[DTensor] ignore fresh unbacked symbols in shard prop by pianpwk · Pull Request #166989 · pytorch/pytorch

pianpwk · 2025-11-04T19:35:13Z

This fixes 2 issues with the DTensor data-dependent test case:

ShapeEnv not found when doing shard prop on data-dependent ops - fix was to detect the outer tracing fake mode. Maybe ShardingPropagator should just own a FakeMode & ShapeEnv for these purposes? The previous behavior was to initialize a new fake mode on every call.

Pending unbacked symbols not found. This happens because DTensor dispatch runs fake prop twice, once while figuring out the output sharding:

pytorch/torch/distributed/tensor/_sharding_prop.py

Line 175 in 2bba373

fake_out = op_schema.op(*fake_args, **fake_kwargs)

and again to actually get the resulting local tensor:

pytorch/torch/distributed/tensor/_dispatch.py

Lines 254 to 255 in 2bba373

    
           # normal case, run local sharded op computation 
        
           local_results = op_call(*local_tensor_args, **op_info.local_kwargs)

With data-dependent ops, both calls will produce an unbacked symbol, but symbols in the first invocation are never surfaced, producing this error, so we ignore pending symbols from this site.

Stack from ghstack (oldest at bottom):

-> [DTensor] ignore fresh unbacked symbols in shard prop #166989

cc @H-Huang @awgu @wanchaol @fegin @fduwjj @wz337 @wconstab @d4l3k @pragupta @msaroufim @dcci

[ghstack-poisoned]

pytorch-bot · 2025-11-04T19:35:16Z

🔗 Helpful Links

🧪 See artifacts and rendered test results at hud.pytorch.org/pr/166989

📄 Preview Python docs built from this PR
📄 Preview C++ docs built from this PR
❓ Need help or want to give feedback on the CI? Visit the bot commands wiki

Note: Links to docs will display an error until the docs builds have been completed.

✅ No Failures

As of commit 5cdeade with merge base 82fa2aa ():
💚 Looks good so far! There are no failures yet. 💚

This comment was automatically generated by Dr. CI and updates every 15 minutes.
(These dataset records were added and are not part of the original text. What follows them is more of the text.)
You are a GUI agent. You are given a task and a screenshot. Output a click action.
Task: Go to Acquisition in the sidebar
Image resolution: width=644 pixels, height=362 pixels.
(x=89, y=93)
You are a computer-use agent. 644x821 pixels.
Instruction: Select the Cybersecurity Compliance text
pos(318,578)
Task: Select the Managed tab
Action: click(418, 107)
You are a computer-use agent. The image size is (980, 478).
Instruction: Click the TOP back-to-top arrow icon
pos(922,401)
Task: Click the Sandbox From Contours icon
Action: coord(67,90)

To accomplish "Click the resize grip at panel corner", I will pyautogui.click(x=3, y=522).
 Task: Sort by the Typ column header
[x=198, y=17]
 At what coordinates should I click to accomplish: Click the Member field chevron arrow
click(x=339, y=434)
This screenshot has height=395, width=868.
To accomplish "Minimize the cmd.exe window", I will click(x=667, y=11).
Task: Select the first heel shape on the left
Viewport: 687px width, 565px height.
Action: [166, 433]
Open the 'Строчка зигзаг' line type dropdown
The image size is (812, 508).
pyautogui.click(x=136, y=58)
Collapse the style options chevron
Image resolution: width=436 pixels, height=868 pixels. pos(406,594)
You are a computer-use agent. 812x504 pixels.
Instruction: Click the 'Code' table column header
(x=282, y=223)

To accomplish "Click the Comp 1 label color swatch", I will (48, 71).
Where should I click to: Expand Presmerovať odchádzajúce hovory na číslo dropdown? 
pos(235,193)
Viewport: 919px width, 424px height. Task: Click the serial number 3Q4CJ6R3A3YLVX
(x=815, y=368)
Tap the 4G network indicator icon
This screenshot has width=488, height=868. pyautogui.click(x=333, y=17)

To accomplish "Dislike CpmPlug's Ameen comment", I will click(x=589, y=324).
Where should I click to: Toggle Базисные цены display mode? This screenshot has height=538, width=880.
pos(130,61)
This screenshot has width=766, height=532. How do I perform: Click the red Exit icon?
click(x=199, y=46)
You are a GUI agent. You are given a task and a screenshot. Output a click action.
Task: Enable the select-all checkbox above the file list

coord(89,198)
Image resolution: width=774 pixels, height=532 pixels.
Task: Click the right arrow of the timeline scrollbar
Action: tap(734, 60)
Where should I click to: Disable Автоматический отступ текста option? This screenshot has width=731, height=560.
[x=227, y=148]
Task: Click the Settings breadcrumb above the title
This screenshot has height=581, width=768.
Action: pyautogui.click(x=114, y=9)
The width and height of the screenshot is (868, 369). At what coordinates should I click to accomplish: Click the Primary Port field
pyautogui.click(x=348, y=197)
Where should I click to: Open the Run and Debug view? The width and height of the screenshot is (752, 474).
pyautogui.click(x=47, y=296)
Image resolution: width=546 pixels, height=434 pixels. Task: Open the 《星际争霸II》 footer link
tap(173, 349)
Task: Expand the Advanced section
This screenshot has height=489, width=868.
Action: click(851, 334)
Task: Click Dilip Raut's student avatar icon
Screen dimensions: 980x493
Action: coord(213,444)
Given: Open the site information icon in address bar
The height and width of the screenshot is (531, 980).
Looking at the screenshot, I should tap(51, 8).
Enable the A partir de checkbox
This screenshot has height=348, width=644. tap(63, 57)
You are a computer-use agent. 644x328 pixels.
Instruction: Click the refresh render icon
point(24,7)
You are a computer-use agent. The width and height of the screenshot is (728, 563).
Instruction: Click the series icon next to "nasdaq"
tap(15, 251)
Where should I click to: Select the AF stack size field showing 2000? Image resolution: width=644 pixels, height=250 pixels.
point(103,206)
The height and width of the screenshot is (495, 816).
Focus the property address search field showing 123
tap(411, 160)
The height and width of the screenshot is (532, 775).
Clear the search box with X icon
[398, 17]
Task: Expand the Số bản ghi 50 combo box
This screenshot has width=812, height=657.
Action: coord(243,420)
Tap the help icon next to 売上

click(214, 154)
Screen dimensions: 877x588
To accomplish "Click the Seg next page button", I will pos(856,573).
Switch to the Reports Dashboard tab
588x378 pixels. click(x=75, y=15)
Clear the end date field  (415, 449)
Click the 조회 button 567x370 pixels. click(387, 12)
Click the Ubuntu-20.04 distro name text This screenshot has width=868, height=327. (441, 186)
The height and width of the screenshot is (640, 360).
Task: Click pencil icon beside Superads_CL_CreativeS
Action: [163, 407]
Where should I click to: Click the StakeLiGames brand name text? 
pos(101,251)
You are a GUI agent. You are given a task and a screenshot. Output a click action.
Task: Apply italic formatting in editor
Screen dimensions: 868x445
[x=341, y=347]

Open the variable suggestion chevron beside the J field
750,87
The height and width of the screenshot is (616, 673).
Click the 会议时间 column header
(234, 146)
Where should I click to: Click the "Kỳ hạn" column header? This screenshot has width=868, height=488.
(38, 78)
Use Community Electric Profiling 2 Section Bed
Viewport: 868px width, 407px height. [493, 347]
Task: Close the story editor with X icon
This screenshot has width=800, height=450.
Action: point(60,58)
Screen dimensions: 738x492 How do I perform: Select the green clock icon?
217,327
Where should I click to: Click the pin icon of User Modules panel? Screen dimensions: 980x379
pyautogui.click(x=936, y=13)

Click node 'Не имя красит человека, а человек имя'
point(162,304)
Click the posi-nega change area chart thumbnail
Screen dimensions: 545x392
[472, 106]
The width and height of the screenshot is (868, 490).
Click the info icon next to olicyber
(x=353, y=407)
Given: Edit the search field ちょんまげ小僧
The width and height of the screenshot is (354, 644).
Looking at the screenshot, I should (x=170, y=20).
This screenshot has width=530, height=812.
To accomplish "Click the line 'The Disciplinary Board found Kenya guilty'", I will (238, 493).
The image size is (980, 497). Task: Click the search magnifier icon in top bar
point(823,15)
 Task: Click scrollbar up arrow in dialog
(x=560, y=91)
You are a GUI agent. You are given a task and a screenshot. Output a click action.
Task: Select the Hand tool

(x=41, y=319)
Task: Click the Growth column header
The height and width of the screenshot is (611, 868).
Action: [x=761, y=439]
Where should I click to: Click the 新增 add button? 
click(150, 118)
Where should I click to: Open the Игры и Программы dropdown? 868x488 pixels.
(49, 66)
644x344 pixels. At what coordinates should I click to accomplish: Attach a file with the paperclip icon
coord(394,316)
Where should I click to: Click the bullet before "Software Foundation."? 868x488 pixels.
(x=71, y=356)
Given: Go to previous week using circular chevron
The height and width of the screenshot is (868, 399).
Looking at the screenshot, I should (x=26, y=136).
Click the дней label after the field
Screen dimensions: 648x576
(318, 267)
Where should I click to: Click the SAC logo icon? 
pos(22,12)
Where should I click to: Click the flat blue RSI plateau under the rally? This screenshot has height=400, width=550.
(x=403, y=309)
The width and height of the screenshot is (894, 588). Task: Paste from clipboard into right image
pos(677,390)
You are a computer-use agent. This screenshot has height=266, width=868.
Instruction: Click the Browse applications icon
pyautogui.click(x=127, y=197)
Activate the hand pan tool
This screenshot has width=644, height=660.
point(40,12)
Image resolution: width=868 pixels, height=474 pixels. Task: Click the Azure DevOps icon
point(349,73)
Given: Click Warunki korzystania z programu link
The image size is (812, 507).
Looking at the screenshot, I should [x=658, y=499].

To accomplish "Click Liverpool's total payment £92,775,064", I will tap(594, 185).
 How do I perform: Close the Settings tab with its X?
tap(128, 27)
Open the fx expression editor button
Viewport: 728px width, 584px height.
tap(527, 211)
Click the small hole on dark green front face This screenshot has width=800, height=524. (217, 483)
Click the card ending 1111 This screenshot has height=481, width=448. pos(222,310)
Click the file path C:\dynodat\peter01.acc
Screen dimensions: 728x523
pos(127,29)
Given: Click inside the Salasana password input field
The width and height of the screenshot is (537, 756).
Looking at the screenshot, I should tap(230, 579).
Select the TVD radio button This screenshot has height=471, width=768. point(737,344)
tugsbayasgalan · 2025-11-04T20:10:04Z

torch/distributed/tensor/_sharding_prop.py

        from torch.fx.experimental.proxy_tensor import disable_proxy_modes_tracing

-        with FakeTensorMode(), disable_proxy_modes_tracing():
+        fake_mode = detect_fake_mode() or FakeTensorMode()


should we also initialize dummy shape env here as well? When there is no fake mode from tracing context, below lines will fail with errors like "NoneType doesn't have create_unbacked_symint". It seems to me that even in eager, you would do this fake tensor prop thing right?

ezyang · 2025-11-06T04:41:42Z

test/distributed/tensor/test_dtensor_export.py

+        y = torch.randint(1, (10,)).bool()
+        x_dt = distribute_tensor(x, device_mesh, placements=[Replicate()])
+        y_dt = distribute_tensor(y, device_mesh, placements=[Replicate()])
+        _dynamo_graph_capture_for_export(Foo())(x_dt, y_dt)


@dzmitry-huba does this run with LocalTensor 🤔

ezyang · 2025-11-06T04:42:36Z

@laithsakka ptal

laithsakka · 2025-11-06T20:49:27Z

torch/distributed/tensor/_sharding_prop.py


-        with FakeTensorMode(), disable_proxy_modes_tracing():
+        fake_mode = detect_fake_mode() or FakeTensorMode()
+        suppress_fresh_symbols_ctx = (


can you add a comment explaining why ignore_fresh_unbacked_symbols() is safe here.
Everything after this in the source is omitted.